What's strange is that, since I switched to Android a couple years back, I no longer had the urge to change the icons or customizing the UI. There is something about the design that makes it feel "okay". You don't feel like you're fighting the phone or being left wanted for more.

I just picked up an iphone from family to check it out, and instantly feel the need to customize it. For all the UX experts, is there a theory/phenomenal for this that I can read more?




I don't think it's really that Android design is more "okay." I think it's that the iOS (and moreso macOS) icon design-language has the potential for some really distractingly-beautiful outlier icons — icons that really twig on people's "gathering fresh ripe fruit" reward system. And when there's some of those sitting on your Dock as part of your every-day experience, you start to both:

1. want every icon to be as tantalizing as those icons already are (and so desire to customize the "lesser" icons to achieve that); and

2. feel like something very precious has been lost whenever an icon is made less tantalizing.

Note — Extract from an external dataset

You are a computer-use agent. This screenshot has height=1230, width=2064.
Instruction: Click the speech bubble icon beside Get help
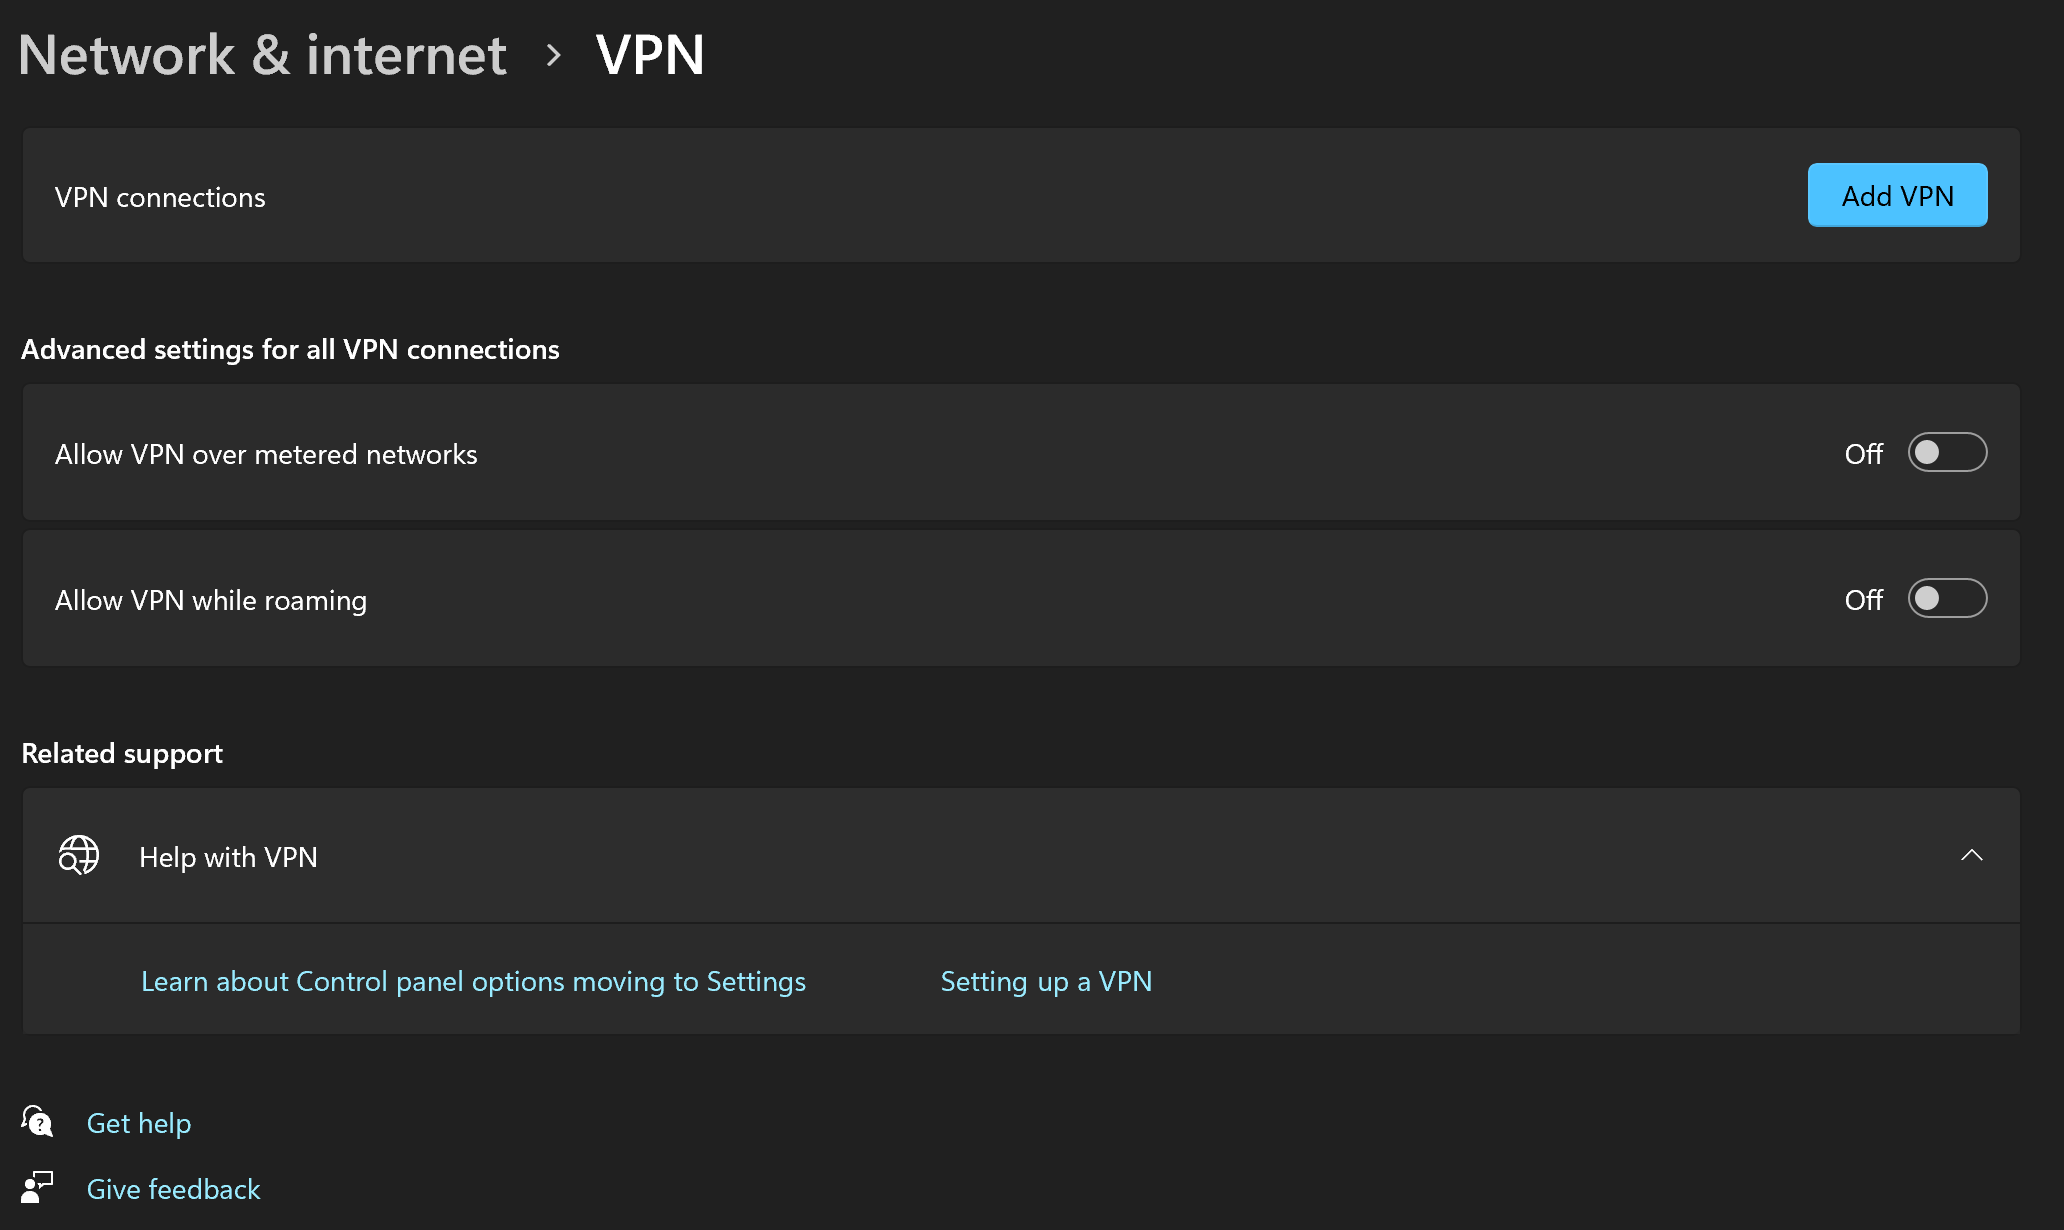[37, 1122]
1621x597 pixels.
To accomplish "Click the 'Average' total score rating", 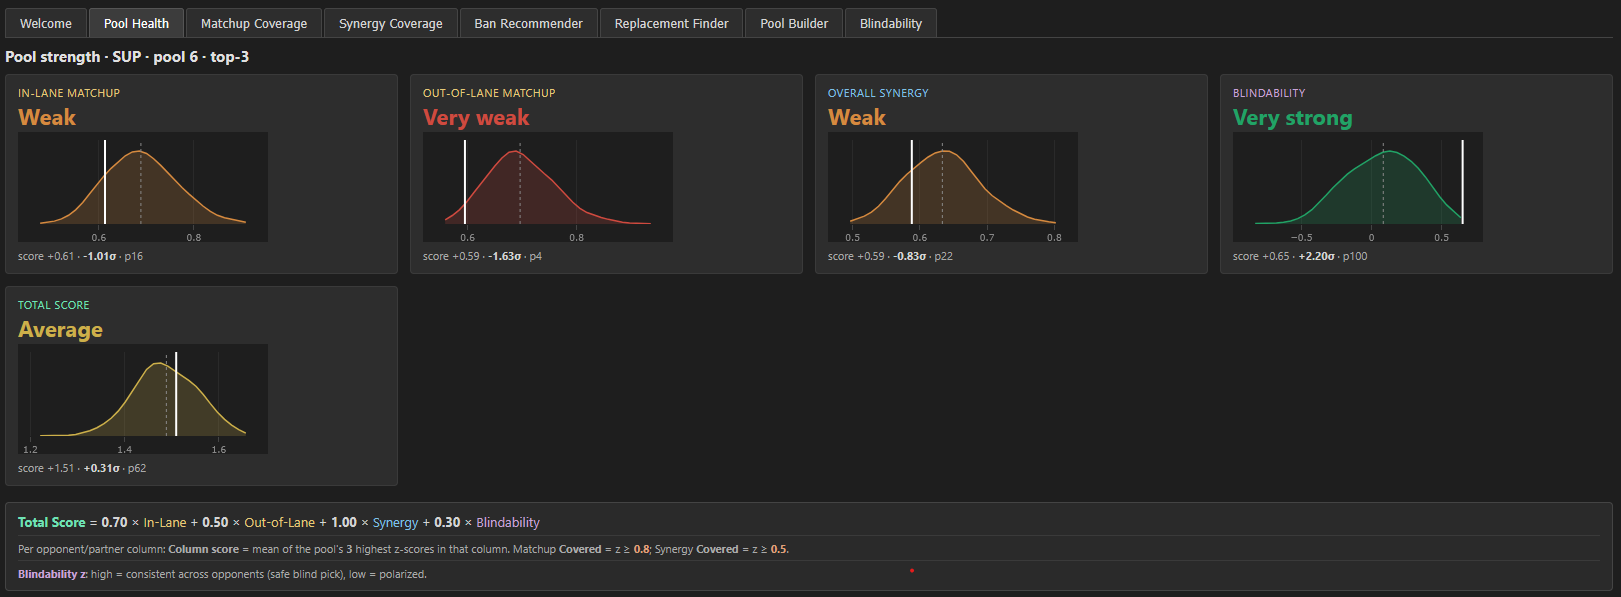I will (x=60, y=330).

I would hazard a guess that the "greyscale makes people less addicted to their phones" research is more true for iOS users than Android users. iOS just has a higher average level of visual addicting-ness in its design. (Which, to be clear, has nothing to do with differing levels of "polish" or anything like that; addicting-ness is its own thing. Some [good] design-aesthetics have it; other [also good] design-aesthetics don't.)

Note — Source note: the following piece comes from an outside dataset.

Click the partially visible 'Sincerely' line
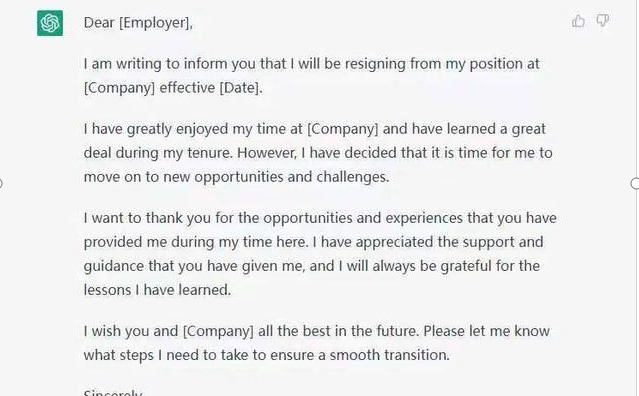Screen dimensions: 639x396 point(113,393)
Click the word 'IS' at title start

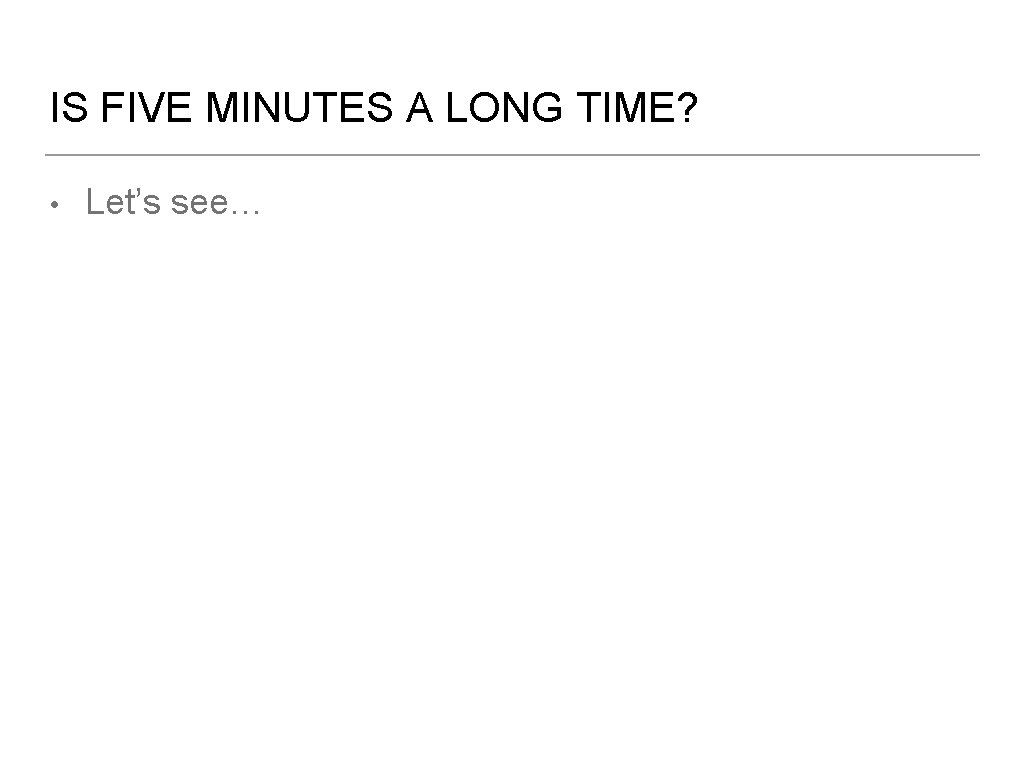coord(69,107)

The Photos icon on macOS Catalina and iOS (I haven't taken a look at the Big Sur redesign yet) looks like literal candy—it's a great example of this phenomenon, in my opinion. I love how the colors blend together and overlap with partial transparency.


That's interesting, I experience the exact opposite. I find iOS quite satisfactory after some very light customization (mainly wallpaper), but when using Android something consistently feels missing and although it drives an urge to customize, I'm not sure could be sated through any amount of tweaking.


Are you used to iPhone? Would you try to make it work like the iPhone way?


Do you feel the same with an iPad? I do with my phone but I think it has more to do with your utility of it. The iTunes app may not look proper in your computer. Android may simply suit you better. Do you find yourself trying to make it work like Android?


Not a UX person.

There's a threshold after which something is so good it's worth criticizing?